1. Eine Zurückstellung beantrage ich doch erst wenn ich für tauglich befunden wurde UND ein Einberufungsbefehl vorliegt? Oder sofort nach Tauglichkeitsbefund
Entweder beantragt man seine Zurückstellung bei der Musterung - oder, wenn der Zurückstellungsgrund später eintritt - frühestens mit Eintritt des Grundes, spätestens aber im Widerspruchs- bzw. Klageverfahren gegen den Einberufungsbescheid.

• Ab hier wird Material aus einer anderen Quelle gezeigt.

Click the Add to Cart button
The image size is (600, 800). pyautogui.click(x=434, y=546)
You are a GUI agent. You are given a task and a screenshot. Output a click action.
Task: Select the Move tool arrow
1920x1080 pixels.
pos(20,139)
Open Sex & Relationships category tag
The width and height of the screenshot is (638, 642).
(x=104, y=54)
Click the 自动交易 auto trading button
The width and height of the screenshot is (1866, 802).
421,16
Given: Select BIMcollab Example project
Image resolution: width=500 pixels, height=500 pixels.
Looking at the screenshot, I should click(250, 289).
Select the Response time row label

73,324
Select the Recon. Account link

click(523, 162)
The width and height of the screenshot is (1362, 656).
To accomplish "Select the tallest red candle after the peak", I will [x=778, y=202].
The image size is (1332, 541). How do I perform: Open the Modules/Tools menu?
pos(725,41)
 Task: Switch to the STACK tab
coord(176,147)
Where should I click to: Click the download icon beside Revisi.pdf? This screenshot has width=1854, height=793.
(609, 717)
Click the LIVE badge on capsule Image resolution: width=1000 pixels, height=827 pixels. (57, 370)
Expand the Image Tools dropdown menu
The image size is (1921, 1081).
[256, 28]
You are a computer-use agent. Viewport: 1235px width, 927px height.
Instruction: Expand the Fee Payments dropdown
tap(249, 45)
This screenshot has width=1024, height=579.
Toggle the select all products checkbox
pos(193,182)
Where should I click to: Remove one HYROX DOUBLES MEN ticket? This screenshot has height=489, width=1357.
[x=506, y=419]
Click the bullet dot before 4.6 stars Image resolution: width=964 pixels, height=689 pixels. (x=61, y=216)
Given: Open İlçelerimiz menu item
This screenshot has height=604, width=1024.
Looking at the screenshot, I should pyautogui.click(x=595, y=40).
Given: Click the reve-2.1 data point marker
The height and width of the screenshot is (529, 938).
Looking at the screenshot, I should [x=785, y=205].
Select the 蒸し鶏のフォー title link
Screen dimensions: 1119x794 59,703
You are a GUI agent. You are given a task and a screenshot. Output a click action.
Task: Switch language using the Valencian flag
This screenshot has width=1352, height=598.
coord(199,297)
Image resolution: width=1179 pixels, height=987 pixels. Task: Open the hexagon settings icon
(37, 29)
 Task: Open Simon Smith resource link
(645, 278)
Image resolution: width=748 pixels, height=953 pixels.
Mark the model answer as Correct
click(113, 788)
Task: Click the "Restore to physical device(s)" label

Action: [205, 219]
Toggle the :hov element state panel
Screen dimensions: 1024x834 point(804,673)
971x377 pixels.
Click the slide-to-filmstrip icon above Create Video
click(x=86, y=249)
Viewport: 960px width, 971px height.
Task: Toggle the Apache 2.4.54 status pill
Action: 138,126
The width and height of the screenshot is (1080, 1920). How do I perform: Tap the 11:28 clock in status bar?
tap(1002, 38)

2. Das mit dem keine Angaben zum Studium machen ist leicht gesagt - wie wird das denn erfragt?
Du wirst im Laufe des Musterungsverfahrens von einer meist weiblichen Mitarbeiterin gefragt, was du beruflich machst, ob du schwimmen kannst, ob du einen Führerschein hast usw.
muss ich das schriftlich in einem Formular angeben oder ist das so eine mündliche Zwischenfrage während des Musterungsvorgangs? Wenn ich bewusst Falschangaben mache ist das dann eine Ordnungswidrigkeit oder eine Straftat?
Nach § 17 (3) Wehrpflichtgesetz ist ein Wehrpflichtiger verpflichtet, "erforderliche[...] Auskünfte zu erteilen und die hierzu angeforderten Unterlagen vorzulegen".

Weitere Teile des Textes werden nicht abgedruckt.